COURT OF APPEAL OF THE STATE OF CALIFORNIA FOURTH APPELLATE DISTRICT DIVISION THREE
Sep 7, 2016
G050956 (Cal. Ct. App. Sep. 7, 2016)

Opinion

G050956

09-07-2016

THE PEOPLE, Plaintiff and Respondent, v. ERIC LOPEZ, Defendant and Appellant.

Siri Shetty, under appointment by the Court of Appeal, for Defendant and Appellant. Kamala D. Harris, Attorney General, Gerald A. Engler, Chief Assistant Attorney General, Julie L. Garland, Assistant Attorney General, Eric Swenson and Barry Carlton, Deputy Attorneys General, for Plaintiff and Respondent.


NOT TO BE PUBLISHED IN OFFICIAL REPORTS

California Rules of Court, rule 8.1115(a), prohibits courts and parties from citing or relying on opinions not certified for publication or ordered published, except as specified by rule 8.1115(b). This opinion has not been certified for publication or ordered published for purposes of rule 8.1115. (Super. Ct. No. 10HF0688) OPINION Appeal from a judgment of the Superior Court of Orange County, Steven D. Bromberg, Judge. Affirmed. Siri Shetty, under appointment by the Court of Appeal, for Defendant and Appellant.

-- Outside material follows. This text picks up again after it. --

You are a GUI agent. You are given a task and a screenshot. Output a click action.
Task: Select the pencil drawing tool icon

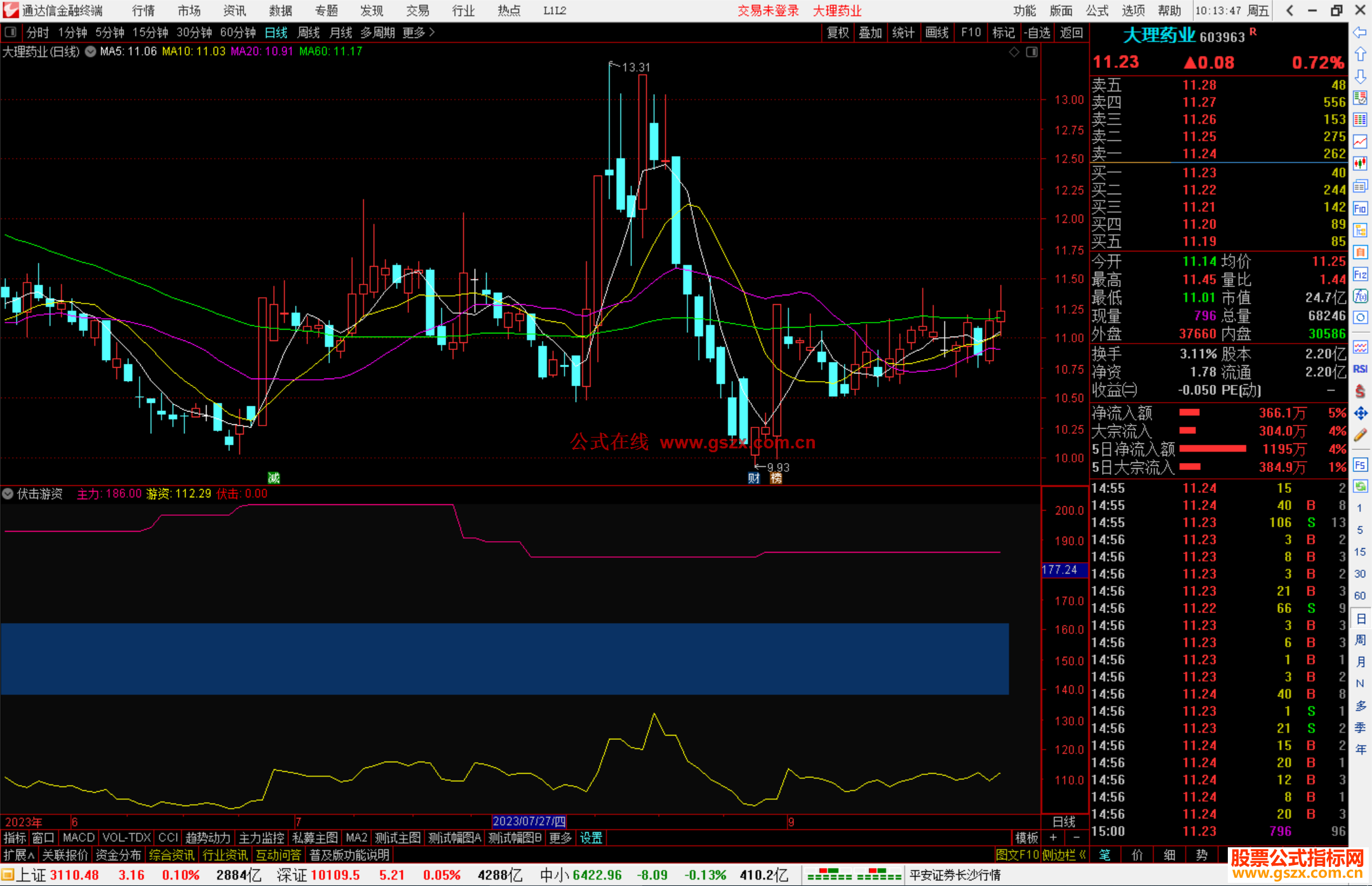coord(1360,436)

Kamala D. Harris, Attorney General, Gerald A. Engler, Chief Assistant Attorney General, Julie L. Garland, Assistant Attorney General, Eric Swenson and Barry Carlton, Deputy Attorneys General, for Plaintiff and Respondent.

Eric Lopez appeals from the judgment of conviction in this case, arguing the trial court erred by staying one of two alternative sentencing schemes pursuant to People v. Lopez (2004) 119 Cal.App.4th 355 (Lopez), rather than striking that scheme pursuant to People v. Snow (2002) 105 Cal.App.4th 271 (Snow). At other points in his brief, Lopez claims it is a "one strike enhancement [that] should have been stricken rather than stayed," that "the allegation under [Penal Code] section 667.61 should be stayed rather than dismissed" and that "the One Strike" finding should be stricken. (Boldface omitted, italics added.) The Attorney General responds by asserting the entire issue is moot because a "stayed sentence is not punishment" and it makes no difference whether the sentence is stayed or stricken. (Italics added.)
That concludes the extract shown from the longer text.